Content with the intimate time we’d had with the Island female, we moved on to view one of the lionesses of the Kambula pride. We arrived to find her laying under a tree on the bank of the Sand River with her four young cubs playing beside her. She’d chosen a Natal Mahogany tree to rest under. A good decision as these trees are characterised by their dense canopies which cast shade over a relatively wide, open area around their trunks, like a giant green umbrella. Clearly the mother knew that the temperature was about to start climbing. We watched the cubs play until their energy started to wane as the sun climbed up the bright blue sky towards its zenith. The youngsters began to fall asleep in bundles around their mother. “A good nap in the shade, next to the water. That’ll be a great way to spend the day.” remarked my guest from the back of the vehicle. “First, we need breakfast, a massage and a cocktail!” joked her friend. Glancing at the clock I realised it was already past 9am and we’d been out for 4 hours. Drives go by very quickly when there’s so much stimulation. We slowly bumbled back to camp and the guests got to put their plan in to action before we met again in the afternoon for another enthralling drive.

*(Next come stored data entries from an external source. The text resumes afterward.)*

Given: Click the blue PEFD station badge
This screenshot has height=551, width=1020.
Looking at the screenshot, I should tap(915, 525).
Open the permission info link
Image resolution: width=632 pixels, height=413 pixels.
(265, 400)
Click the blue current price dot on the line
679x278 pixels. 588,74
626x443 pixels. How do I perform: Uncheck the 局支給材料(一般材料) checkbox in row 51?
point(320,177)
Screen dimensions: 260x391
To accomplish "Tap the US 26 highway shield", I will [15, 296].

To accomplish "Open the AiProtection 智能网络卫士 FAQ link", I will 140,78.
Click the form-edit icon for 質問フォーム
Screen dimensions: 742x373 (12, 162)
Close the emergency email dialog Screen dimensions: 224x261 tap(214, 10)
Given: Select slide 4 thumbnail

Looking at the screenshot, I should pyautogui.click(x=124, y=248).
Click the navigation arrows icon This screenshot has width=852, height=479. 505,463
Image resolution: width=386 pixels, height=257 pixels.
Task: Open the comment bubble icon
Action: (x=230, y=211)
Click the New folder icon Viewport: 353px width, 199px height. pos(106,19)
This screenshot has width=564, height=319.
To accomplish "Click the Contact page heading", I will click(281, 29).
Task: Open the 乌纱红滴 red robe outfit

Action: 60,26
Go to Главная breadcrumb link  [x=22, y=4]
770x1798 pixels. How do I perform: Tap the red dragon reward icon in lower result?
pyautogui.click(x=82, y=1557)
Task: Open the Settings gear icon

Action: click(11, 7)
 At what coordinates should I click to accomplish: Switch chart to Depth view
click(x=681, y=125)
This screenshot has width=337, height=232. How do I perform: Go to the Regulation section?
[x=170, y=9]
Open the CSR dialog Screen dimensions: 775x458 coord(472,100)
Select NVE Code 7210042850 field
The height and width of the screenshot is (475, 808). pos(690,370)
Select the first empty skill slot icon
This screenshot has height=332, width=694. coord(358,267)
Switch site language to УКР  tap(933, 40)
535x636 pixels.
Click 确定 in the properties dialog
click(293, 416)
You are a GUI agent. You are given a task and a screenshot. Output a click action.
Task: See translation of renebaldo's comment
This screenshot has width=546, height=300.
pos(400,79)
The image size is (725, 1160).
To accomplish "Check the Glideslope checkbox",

‘To everything it’s season’. That’s the name of the book written about MalaMala and its history. It’s taken from a poem about the intrinsic value of nature and how everything has a right to a time and place to thrive. This suits MalaMala perfectly as, unlike many safari destinations which cannot function in the summer because of extreme heat, rainfall, flooding and other natural occurrences, here we offer amazing game viewing at all times of the year, including our beautiful summer’s. Every season is different, but no season is best.